La prima prevede che laddove non siano già costituite delle RSU elette, “il passaggio alle elezioni delle RSU potrà avvenire solo se definito unitariamente dalle Federazioni aderenti alle Confederazioni firmatarie il presente accordo”. La seconda, che rappresenta un’autentica new entry, stabilisce una sorta di mandato imperativo per i delegati RSU. Cioè, “il cambiamento di appartenenza sindacale da parte di un componente la RSU ne determina la decadenza dalla carica”.
 
Noi crediamo che il diritto di organizzarsi sul posto di lavoro e di scegliere i propri rappresentanti a livello nazionale non sia delle organizzazioni sindacali ma di ciascuna donna e di ciascun uomo che lavora. 
 Crediamo che non possa esserci mai nessuno scambio tra la rappresentanza democratica e i diritti costituzionalmente garantiti di lottare per ottenere migliori e più dignitose condizioni di lavoro e di vita. 
Crediamo infine che questa materia necessiti di una legge e che non sia possibile trattarla attraverso accordi privati che escludono altre formazioni sindacali e che soprattutto non rispettano i diritti delle lavoratrici e dei lavoratori. 
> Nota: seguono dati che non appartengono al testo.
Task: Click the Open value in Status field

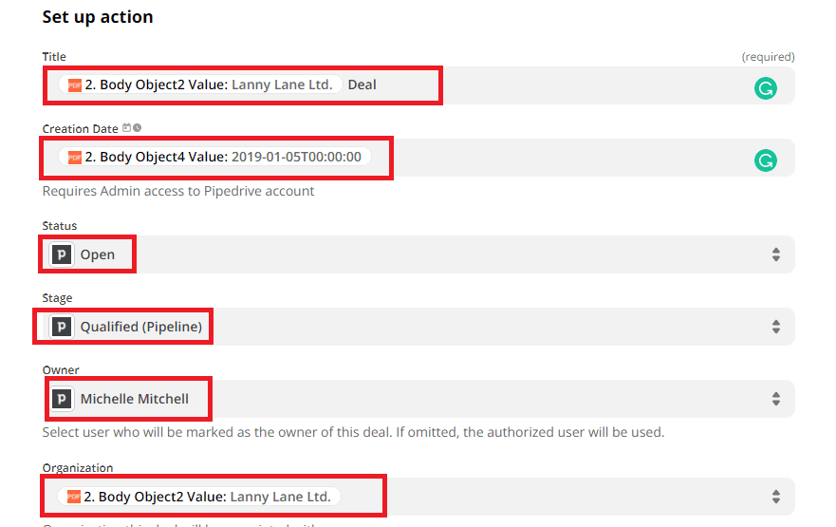Action: coord(98,254)
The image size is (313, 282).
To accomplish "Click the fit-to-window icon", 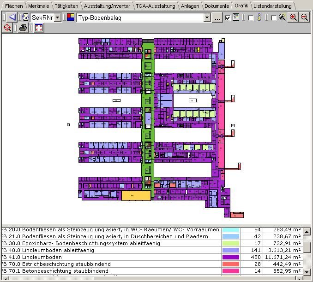I will 39,28.
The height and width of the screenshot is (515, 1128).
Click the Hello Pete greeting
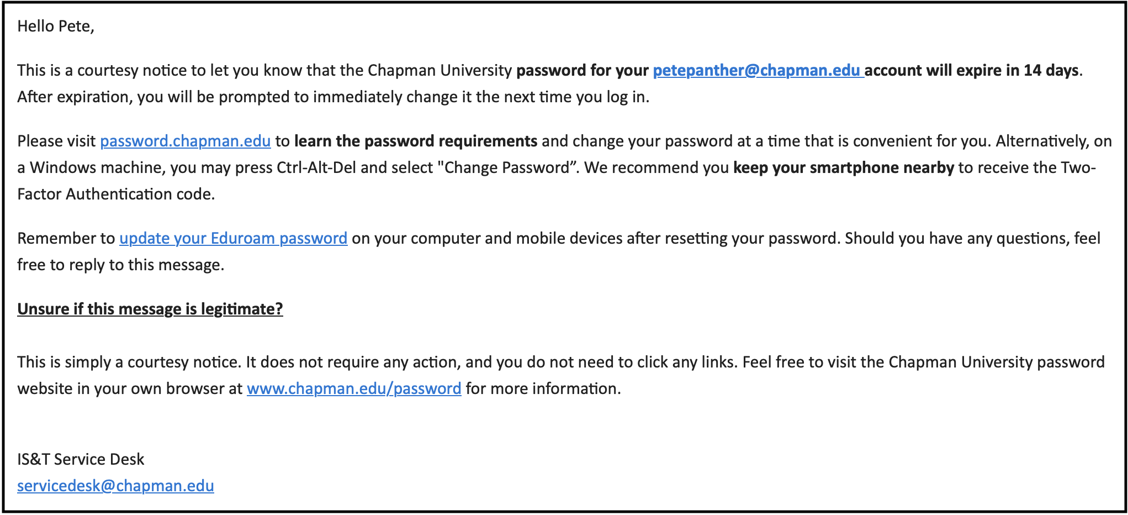[x=56, y=27]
La sentenza della Corte Costituzionale sulla costituzionalità dell’Articolo 19 dello Statuto dei lavoratori come modificato dal Referendum del 1995 rende inservibile l’accordo sulla rappresentanza del 31 maggio scorso e rende improcrastinabile la riassunzione da parte del Parlamento delle proprie prerogative legislative anche sulle materie che riguardano la democrazia nei luoghi di lavoro.La sentenza, pur importante perché dichiara illegittima la previsione che assegna ai soli firmatari di contratti la possibilità di costituire proprie Rappresentanze Sindacali  Aziendali, non definisce i criteri per l individuazione delle organizzazioni da ammettere ai tavoli negoziali, continuando così ad attribuire al padronato la facoltà di scegliersi i propri interlocutori.

USB, auspicando che le motivazioni estese dalla sentenza della Corte prevedano anche la necessità di una legge che finalmente regoli la rappresentanza e la rappresentatività nei luoghi di lavoro, continua la sua battaglia contro l’accordo di privatizzazione della rappresentanza raggiunto il 31 maggio tra CGIL, CISL, UIL e Confindustria e per ottenere una legge che restituisca alle lavoratrici e ai lavoratori i loro  nei luoghi di lavoro.

La nostra battaglia in Greta deve essere un monito per tutti i lavoratori.
 I lavoratori vogliono decidere del loro futuro, i sindacati confederali hanno già scelto per loro con l’accordo del 31 maggio scorso! 
 L’accordo sottoscritto da Cgil Cisl Uil  per l’Expo di Milano è l’ennesima dimostrazione che l’unico interesse di queste pseudo organizzazioni sindacali è l’autoconservazione delle proprie burocrazie che passa attraverso il sacrificio dei milioni di donne e di uomini che vedono erosi diritti e salario. Ed i lavoratori del settore? Hanno partecipato democraticamente alla stesura e all’approvazione di questa piattaforma? Ne conoscono i contenuti? Perché alla Greta, nessuno è venuto a parlarci degli accordi sulla produttività o sull’accordo del 31 maggio?

Il VULNUS DEMOCRATICO messo in evidenza dalla recente sentenza sulla Rappresentanza Sindacale della Corte Costituzionale e che noi denunciamo da oltre 20 anni ha permesso a lorsignori di smantellare il diritto del lavoro di questo paese e di vanificaree le conquiste raggiunte con le lotte ed il sangue dei lavoratori, questo accordo vergogna ne è l’ultimo frutto avvelenato, ora serve immediatamente una legge che riporti democrazia e libertà nel mondo del lavoro, contro il monopolio di Cgil, Cisl e Uil e le discriminazioni delle aziende che sino ad oggi continuano a scegliere i propri interlocutori sindacali per sottoscrivere accordi e contratti sempre peggiori per i lavoratori.

Non lasciamo che passa questa ennesima vergogna. Chiamiamo tutti i lavoratori a darci il loro sostegno.